Another school that has transformed itself in a different way is NYU, which was mostly a commuter school when I was applying to college in the late '70s. With lots of money, it's now a major research university, with its law school typically ranking in the top 10 (though I'm not sure where its undergraduate school fits in).

Anyway, it just goes to show what lots of money can do.

The Ultimate Mystery: Popular Sport Beats SATs at Ranking Universities Academically

A study released in early September of all private national universities shows that their ranking in Ultimate Frisbee edges out both SATs and grades as a predictor of academic performance.

If nothing else, this silly study shows how silly all those studies and rankings really are.

Monday, September 25, 2006

Baby Einstein vs. Barbie

"Overscheduled kids. Overprotective parents. They're hot-button media issues, but are they really the problems faced by most American families?"

In an article on, Po Bronson and Ashley Merryman argue that they are not. Rather, the media is increasingly ignoring the typical American family, and instead putting the dramas of affluent families on Page One. "It would be okay if they delivered these portraits with a sardonic wink, so that we might laugh at the foibles of the well-off. But there is no wink. Instead, we are asked to sympathize with people's self-made problems, and these affluent-family issues are held up as representative of us all."

The authors discuss these issues further on their blog, in any entry labeled How Media Elitism Misrepresents the Problems of the Typical American Family, the title of which is essentially self-explanatory. Now, I'm not sure I agree with the characterization that these are "self-made problems." True, I have opted to live in this city, and to send Dear Daughter to Elite Private School. I certainly could have chosen a different lifestyle -- and as a late-70s-era, feminist graduate of a crunchy-granola liberal arts college, it's still a surprise to me sometimes that I didn't. But given where and how we live, these are real problems, experienced by real people.

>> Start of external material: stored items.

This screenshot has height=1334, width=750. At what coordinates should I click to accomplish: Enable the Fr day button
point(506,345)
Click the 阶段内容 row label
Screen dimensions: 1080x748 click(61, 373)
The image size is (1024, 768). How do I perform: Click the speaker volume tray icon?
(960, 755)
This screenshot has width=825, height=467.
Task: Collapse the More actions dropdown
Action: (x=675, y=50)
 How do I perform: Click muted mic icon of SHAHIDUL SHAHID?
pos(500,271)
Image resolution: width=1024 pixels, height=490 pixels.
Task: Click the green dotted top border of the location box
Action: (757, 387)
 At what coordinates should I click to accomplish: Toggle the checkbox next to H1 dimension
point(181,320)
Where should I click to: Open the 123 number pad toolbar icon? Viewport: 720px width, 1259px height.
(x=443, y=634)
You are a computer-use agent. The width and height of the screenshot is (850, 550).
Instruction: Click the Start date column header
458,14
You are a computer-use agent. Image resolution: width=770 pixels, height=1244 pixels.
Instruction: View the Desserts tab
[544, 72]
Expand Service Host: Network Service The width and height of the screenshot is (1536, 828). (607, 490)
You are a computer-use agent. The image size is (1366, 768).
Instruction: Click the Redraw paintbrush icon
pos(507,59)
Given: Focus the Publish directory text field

Still, the authors' observations serve as a sobering reminder that these are the problems of the privileged few. And in launching my own blog, my purpose has essentially been to think aloud as I attempt to help DD recognize that there are more than 10 good colleges in America, that her life won't be ruined if she doesn't get into Harvard, and that life is about more than designer bags and designer schools. Luckily, she's got more sense than that already, and has indicated that she's more likely to opt for a school like Reed than a school like Harvard. Still, she's living in a madly competitive environment, and some of the stress can't help but rub off on her.

So thanks, Po and Ashley, for inserting some sanity into all of this madness.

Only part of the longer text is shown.